Employers typically know the regularly scheduled hours of employees working remotely, but may also know of other hours worked through employee reports or other notifications.
“The [Fair Labor Standards Act] standard for constructive knowledge in the overtime context is whether an employer has reason to believe work is being performed,” the guidance states.
“If an employer knows or has reason to believe the work is being performed, they must count the time as hours worked.”
While an employer can determine a remote worker’s activity by checking access to work-issued electronic devices outside work hours, the guidance says “reasonable diligence generally does not require the employer to undertake impractical efforts such as sorting through this information to determine whether employees worked hours beyond what they reported.”
The FLSA generally requires employers to compensate their employees for all hours worked, including overtime hours.
It also requires employers to “exercise control to ensure that work is not performed that they do not wish to be performed.”
Employees working remotely must keep accurate records.
“When the employee fails to follow reasonable time reporting procedures, (he or) she prevents the employer from knowing its obligation to compensate the employee,” the guidance said.
“Accordingly, failure to compensate an employee for unreported hours that the employer did not know about, nor had reason to believe was being performed, does not violate the FLSA.”
CBIA HR counsel Mark Soycher notes the guidance does not reflect any change in compliance standards or obligations.

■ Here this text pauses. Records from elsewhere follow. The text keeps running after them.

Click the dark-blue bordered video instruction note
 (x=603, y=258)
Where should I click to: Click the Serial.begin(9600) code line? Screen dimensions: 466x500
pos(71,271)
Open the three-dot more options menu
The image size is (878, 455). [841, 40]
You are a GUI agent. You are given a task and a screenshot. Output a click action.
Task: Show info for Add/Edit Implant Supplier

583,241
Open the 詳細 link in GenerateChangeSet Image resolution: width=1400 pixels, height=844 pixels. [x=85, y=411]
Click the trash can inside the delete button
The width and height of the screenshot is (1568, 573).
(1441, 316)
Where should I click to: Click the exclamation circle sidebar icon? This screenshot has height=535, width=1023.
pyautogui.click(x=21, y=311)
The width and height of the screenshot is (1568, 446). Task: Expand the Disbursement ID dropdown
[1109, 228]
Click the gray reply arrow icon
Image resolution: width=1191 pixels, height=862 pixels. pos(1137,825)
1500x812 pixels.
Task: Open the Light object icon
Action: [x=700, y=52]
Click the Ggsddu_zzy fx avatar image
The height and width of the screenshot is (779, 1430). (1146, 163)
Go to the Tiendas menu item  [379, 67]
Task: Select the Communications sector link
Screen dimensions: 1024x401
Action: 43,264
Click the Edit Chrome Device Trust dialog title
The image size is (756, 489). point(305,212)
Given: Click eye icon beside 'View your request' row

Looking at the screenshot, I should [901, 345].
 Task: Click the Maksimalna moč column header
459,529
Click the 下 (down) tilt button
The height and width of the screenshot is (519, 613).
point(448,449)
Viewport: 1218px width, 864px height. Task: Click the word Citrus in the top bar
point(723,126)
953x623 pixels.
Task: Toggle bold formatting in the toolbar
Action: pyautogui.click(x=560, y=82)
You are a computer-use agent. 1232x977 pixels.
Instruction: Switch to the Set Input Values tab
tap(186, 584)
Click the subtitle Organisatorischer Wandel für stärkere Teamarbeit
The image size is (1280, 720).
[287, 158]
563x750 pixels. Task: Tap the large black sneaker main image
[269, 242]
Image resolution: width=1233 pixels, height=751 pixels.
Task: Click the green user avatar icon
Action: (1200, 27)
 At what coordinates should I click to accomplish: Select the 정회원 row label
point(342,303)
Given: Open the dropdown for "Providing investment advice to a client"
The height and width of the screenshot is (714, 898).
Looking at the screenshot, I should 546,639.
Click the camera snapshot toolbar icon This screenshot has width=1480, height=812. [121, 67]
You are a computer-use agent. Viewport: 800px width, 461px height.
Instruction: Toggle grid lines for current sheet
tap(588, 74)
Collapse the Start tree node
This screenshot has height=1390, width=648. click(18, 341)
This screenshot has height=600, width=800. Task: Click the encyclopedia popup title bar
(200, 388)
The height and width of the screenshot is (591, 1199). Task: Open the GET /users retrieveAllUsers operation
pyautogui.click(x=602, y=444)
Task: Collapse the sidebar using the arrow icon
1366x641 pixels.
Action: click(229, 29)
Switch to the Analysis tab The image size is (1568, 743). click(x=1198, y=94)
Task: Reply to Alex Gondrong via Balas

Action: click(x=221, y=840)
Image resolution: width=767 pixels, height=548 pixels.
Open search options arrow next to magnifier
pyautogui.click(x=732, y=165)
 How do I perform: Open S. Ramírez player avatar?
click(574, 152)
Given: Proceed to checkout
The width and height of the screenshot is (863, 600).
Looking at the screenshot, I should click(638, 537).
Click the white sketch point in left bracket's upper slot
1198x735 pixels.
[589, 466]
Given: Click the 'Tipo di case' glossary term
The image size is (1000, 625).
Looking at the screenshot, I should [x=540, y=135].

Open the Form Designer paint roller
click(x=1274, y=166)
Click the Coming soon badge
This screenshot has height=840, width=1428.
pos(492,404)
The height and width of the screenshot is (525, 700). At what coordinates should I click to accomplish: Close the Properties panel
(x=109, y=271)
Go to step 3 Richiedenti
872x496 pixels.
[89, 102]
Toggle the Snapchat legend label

“But in this COVID-19 environment, where remote work arrangements have become far more common than ever before, it highlights the need for employers to update and implement reasonable time reporting procedures that will continue to allow for accurate tracking and reconciling hours worked and hours paid,” Soycher said.
“The increased number of younger workers who may be more inclined to shun the traditional nine-to-five work schedule and embrace flexible work arrangements—work anytime, anywhere—still need to accurately record actual hours worked.”
And Soycher emphasized that employers still retain the right to schedule work time, and tell employees when they are not to work.
“If employers don’t want to pay workers at certain times or for certain hours, they must address non-cooperative workers with clear direction and, if necessary, discipline when they engage in work when it is not scheduled or wanted,” he said.